Stored data
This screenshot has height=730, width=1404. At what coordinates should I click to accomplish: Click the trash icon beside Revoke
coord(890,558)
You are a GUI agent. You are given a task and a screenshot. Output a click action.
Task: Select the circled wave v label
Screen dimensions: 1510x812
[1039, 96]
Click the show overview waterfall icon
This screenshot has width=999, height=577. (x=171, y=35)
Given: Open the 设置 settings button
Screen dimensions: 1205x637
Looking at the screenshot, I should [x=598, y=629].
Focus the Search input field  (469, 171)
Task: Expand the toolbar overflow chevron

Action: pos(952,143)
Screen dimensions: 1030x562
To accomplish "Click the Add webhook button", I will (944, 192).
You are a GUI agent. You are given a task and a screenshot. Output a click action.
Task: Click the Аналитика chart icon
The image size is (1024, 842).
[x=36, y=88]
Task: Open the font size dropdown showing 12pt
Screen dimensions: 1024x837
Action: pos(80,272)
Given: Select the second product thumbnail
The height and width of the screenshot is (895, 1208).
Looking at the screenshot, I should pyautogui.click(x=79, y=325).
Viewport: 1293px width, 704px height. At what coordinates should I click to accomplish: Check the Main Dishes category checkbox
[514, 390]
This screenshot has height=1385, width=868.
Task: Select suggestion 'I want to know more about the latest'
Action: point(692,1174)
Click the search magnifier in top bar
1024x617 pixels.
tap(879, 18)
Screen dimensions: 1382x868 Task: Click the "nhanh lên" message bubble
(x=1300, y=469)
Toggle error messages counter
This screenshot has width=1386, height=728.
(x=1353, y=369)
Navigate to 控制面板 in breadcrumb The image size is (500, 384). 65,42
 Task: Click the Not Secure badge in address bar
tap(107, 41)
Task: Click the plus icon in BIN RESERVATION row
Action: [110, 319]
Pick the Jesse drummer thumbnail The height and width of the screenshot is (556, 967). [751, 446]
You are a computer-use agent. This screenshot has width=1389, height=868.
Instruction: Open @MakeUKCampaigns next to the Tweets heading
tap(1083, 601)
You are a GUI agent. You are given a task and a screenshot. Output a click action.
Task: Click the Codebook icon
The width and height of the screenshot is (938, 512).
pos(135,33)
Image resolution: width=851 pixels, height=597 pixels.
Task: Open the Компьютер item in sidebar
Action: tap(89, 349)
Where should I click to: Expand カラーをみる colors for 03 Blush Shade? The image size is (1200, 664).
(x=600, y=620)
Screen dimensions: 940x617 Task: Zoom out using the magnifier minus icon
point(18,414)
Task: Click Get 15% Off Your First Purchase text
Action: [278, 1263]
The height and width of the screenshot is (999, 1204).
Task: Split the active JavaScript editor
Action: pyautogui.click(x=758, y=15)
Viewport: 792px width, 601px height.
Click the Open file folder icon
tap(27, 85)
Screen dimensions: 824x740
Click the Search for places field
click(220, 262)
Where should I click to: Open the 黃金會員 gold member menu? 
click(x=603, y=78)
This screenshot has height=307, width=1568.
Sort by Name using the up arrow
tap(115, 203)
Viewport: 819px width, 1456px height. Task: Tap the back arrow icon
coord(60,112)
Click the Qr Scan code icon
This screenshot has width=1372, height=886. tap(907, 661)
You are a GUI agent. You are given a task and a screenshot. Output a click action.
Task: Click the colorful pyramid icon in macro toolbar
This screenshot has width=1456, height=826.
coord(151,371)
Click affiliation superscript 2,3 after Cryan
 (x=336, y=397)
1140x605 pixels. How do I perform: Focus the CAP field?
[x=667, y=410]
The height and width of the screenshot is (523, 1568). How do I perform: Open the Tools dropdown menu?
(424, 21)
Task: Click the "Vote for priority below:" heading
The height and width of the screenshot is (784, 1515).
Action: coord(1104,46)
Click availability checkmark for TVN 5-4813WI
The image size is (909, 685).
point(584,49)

* [Your task] Look through the entries and return every line where "thumbnail" appears.

* [Result for this exercise]
Given: Select the second product thumbnail
Pick the Jesse drummer thumbnail The height and width of the screenshot is (556, 967). [751, 446]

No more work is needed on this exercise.